For the 6 individual members that contracted malaria, treatment was provided as per the relevant ADF directive and on the assumption that P. vivax was the causative agent.4 This involved high-dose MalaroneTM (4 tablets daily for 3 consecutive days) followed by a primaquine eradication course (primaquine phosphate 15mg twice daily for 14 days). Within 2-3 days, four of the affected members had recovered to the extent that they could resume light duties. The remaining 2 members showed initial improvement in their symptoms but suffered a relapse after 3-4 days and were given high-dose chloroquine (1g initially, followed by 500mg six hours later and 500mg on day 2 and day 3), which proved effective in both cases. Post-treatment blood for all 6 cases were taken and sent to the Role 2 facility,  but the results of the slides prepared were interpreted as being inconclusive however. Pre-treatment slides for each of the 6 cases and a post-treatment slide for 1 case were then sent to the Australian Army Malaria Institute (AMI) in Enoggera, Queensland. While microscopy analysis conducted by AMI failed to identify parasites in any of the slides, subsequent PCR testing confirmed that 2 of the members had contracted Plasmodium falciparum, with 1 other member positive for mixed P. falciparum and P. vivax.5
Conclusion
This review demonstrates the importance of using an electronic database, such as MIMI, to record medical presentations in a deployed environment. The ease with which data can be collated and analysed by using such a database facilitates further comparative studies of RAP presentations during future SOTG deployments. Trends in presentation numbers and EpiTrack descriptors can therefore be more readily detected and proactive changes made to the delivery of healthcare to Special Operations members. Further, MIMI allows for presentations to be matched to individual members, enabling better tracking of conditions and identifying high risk groups within SOTG (e.g. as with the malaria cases). It is recommended that with these advantages, MIMI use should be mandatory for all future SOTG deployments.

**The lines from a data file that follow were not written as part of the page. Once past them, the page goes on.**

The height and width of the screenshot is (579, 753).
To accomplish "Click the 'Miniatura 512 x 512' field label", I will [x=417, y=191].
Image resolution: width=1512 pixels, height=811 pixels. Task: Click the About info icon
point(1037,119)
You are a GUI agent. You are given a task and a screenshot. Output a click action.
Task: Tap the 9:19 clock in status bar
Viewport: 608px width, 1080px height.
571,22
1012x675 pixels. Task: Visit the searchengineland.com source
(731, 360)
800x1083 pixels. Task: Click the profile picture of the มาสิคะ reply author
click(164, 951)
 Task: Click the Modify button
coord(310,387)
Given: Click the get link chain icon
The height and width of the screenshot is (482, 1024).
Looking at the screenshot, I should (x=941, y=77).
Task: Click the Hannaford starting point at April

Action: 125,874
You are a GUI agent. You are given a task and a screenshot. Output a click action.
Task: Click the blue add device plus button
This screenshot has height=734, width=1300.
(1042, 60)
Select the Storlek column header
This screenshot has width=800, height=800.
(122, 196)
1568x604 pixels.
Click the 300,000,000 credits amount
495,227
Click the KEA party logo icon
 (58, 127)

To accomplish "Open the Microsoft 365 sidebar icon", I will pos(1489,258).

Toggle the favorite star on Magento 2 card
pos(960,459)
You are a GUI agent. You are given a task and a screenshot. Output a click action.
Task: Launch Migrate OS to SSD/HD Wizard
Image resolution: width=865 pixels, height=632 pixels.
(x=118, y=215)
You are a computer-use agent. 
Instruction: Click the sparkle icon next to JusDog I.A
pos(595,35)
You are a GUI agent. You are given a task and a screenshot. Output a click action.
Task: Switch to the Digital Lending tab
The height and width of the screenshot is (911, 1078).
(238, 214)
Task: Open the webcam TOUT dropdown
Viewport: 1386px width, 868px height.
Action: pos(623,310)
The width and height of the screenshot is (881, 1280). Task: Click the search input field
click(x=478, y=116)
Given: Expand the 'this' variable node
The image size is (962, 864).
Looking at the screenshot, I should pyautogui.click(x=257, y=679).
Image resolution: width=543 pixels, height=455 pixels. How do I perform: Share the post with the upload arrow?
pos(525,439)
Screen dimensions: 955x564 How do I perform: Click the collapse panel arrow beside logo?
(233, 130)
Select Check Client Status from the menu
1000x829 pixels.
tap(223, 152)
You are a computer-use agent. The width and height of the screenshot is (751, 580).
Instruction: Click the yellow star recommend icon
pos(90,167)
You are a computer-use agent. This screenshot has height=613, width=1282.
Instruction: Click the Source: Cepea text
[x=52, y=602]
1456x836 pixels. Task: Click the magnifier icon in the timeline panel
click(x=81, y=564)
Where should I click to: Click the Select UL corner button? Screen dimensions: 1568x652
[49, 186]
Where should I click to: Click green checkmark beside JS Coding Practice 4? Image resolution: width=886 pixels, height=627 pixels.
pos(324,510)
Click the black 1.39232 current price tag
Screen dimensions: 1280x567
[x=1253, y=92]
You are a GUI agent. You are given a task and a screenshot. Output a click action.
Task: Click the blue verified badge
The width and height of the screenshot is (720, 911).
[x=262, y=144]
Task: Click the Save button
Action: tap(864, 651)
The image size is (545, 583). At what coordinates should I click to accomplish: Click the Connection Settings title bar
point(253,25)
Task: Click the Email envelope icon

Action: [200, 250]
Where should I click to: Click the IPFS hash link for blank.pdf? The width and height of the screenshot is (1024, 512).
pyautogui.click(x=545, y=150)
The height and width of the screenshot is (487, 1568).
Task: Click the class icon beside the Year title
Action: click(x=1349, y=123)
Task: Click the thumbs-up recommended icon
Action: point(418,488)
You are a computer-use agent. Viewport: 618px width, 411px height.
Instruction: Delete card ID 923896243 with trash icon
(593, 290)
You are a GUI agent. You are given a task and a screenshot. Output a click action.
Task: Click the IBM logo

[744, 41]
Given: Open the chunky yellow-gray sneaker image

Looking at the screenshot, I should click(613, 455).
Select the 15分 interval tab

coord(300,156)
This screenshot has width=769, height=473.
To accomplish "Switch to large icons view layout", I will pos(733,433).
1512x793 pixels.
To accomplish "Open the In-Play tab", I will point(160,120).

The higher incidence of both injuries and musculoskeletal disorders during the warmer summer months and/or during the latter stages of the deployment cycle suggest that greater efforts need to be made in injury prevention during these periods. Organised occupational health and safety (OH&S) meetings involving the medical and command elements of SOTG could be held, especially during high risk periods, to discuss injuries and musculoskeletal presentations and devise strategies for minimising their occurrence.
Similarly, the higher incidence of gastroenteritis during the warmer months warrants greater emphasis on preventative actions. The importance of maintaining high standards of hygiene through regular hand-washing, drinking only bottled water and preparing and storing food appropriately needs to be emphasised to all members throughout their deployment.
Finally, the analysis confirms that malaria (including P. falciparum) is present in the areas of Afghanistan where SOTG members are operating. The occurrence of potentially fatal cases of malaria during the study period highlights the need for adequate malaria prophylaxis during the warmer months. All SOTG members are educated in appropriate prophylactic measures and are provided with chemoprophylaxis, and ongoing efforts need to be made in encouraging the uptake of these measures.
To test the validity of the trends in presentations raised above, a repeat study using MIMI statistics collected over a similar period of time but looking at a different SOTG rotation is planned.